New Book: Texas Tough
In a recent Friday Roundup, I noted a few early reviews of Texas Tough: The Rise of America’s Prison Empire (Metropolitan Books, 2010), by University of Hawaii professor Robert Perkinson. This past weekend, the book was favorably reviewed in the New York Times Book Review. Writes reviewer Daniel Bergner:
[T]here isn’t much that is subtle about Perkinson’s writing, and perhaps there shouldn’t be. Not only do we incarcerate at some six times the rate that Britain does, to take one example, or around seven times the rate of Canada, but, Perkinson relates, African-Americans are seven times as likely to be locked up as whites, and “African-American men today go to prison at twice the rate they go to college.” … Since the triumphs of the civil rights movement, the disparity between black and white incarceration rates has almost doubled. In the early 21st century, the country, Perkinson suggests, has in a sense become the late-19th-century South.

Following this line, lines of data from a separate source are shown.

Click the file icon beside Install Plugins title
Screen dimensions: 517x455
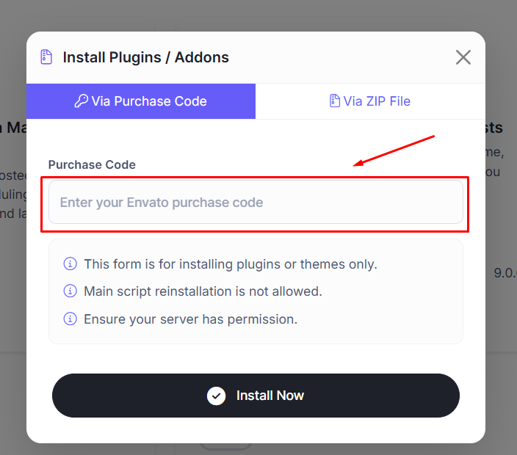46,57
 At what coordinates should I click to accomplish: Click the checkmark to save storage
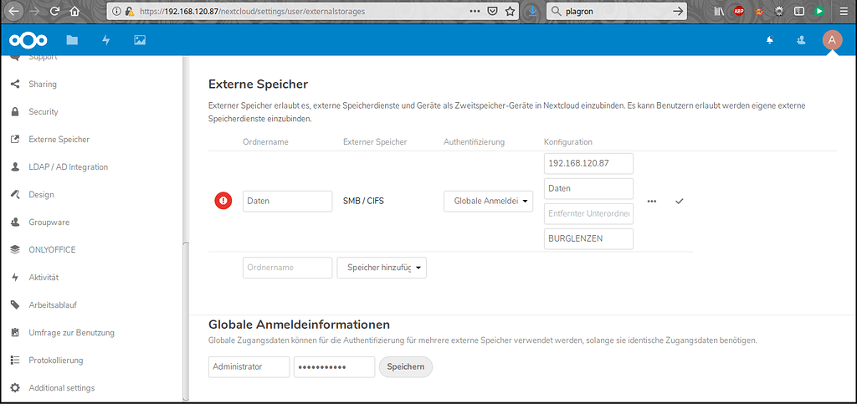679,202
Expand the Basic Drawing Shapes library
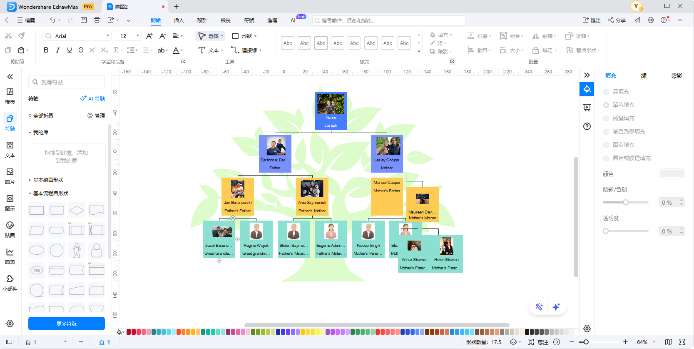Screen dimensions: 694x349 tap(48, 180)
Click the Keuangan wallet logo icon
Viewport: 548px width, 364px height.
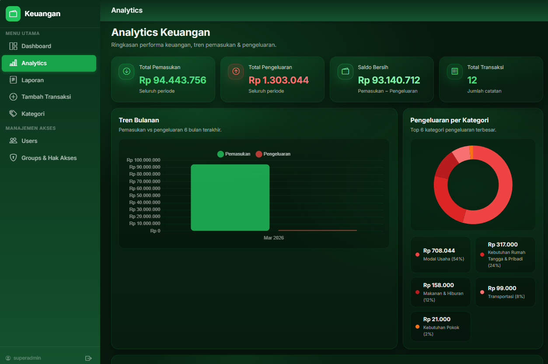tap(13, 14)
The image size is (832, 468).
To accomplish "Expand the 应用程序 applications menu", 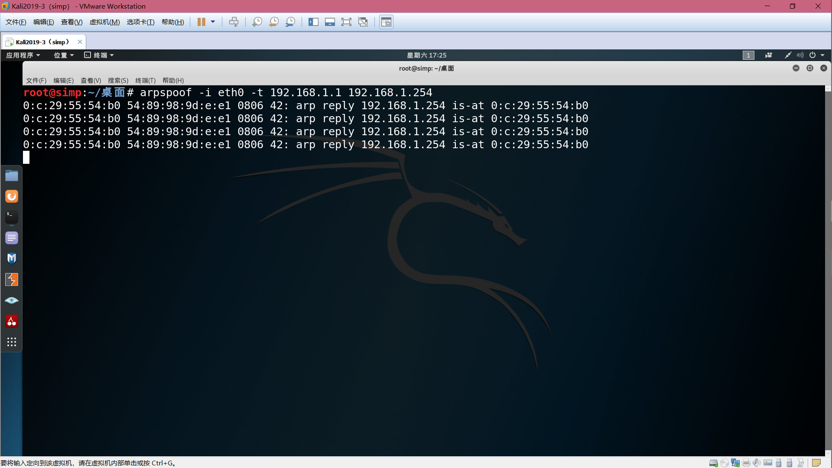I will pyautogui.click(x=23, y=55).
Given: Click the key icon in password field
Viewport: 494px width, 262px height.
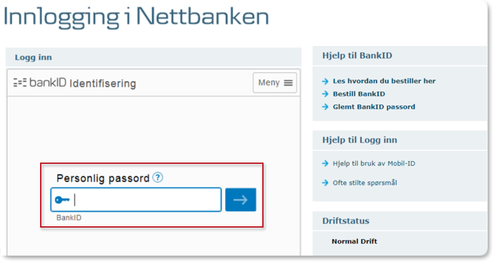Looking at the screenshot, I should (62, 200).
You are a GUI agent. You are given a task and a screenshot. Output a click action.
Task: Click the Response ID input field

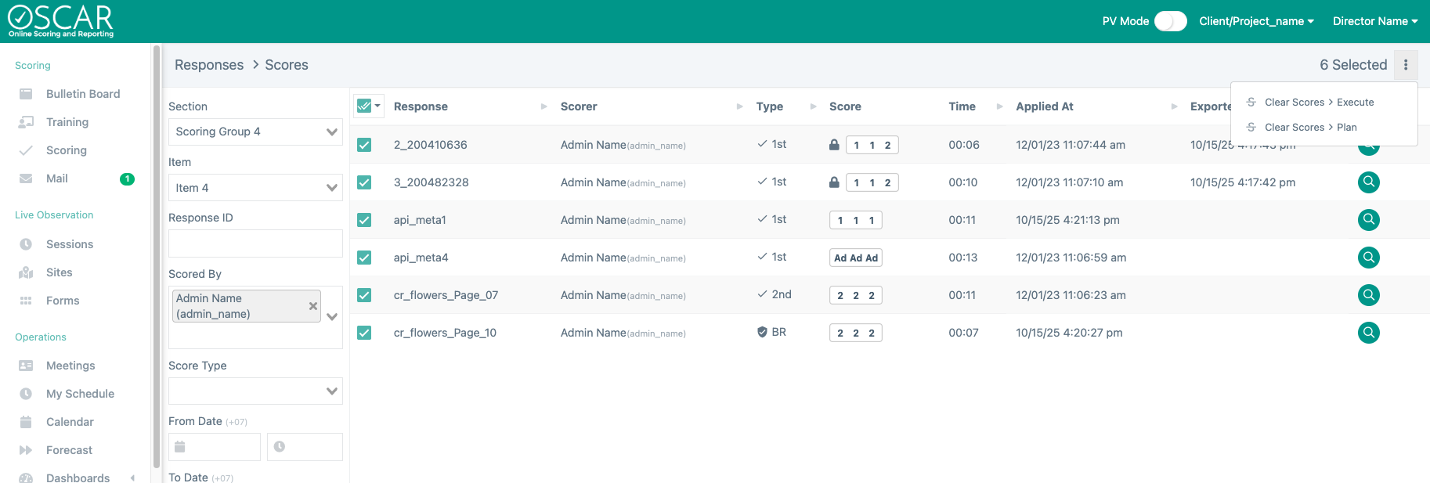click(255, 243)
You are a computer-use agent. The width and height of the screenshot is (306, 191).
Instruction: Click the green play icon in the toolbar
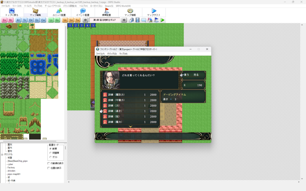point(163,20)
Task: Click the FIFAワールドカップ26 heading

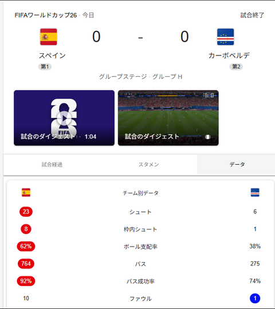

Perkinson was recently interviewed by the Boston Globe:
[The American prison industry is] on a scale unlike anything attempted by a democratic government in human history. There have been larger prison experiments — the Soviet gulag, for instance — but only in totalitarian states. The total prison population in the US is about 2.4 million; if you count those on probation and parole, it rises to almost 8 million. We have chosen to lock up more people for longer than any other country in the world. And those incarcerated are not just disproportionately African-American and Latino but increasingly so. In that sense, the US criminal justice system has become not more, but less equal over the last 40 years.
I look forward to reading and perhaps blogging further about Texas Tough. Since much of the historical scholarship on American prisons has traditionally focused on nineteenth-century penitentiaries in the Northeast, I’ve been excited by recent works such as Texas Tough and Sunbelt Justice (which I blogged about a few months ago) that focus on developments in the twentieth century, and in the Southern and Western states, since it’s those developments that more proximately explain our current rates of mass incarceration and more directly inform contemporary views on crime and punishment.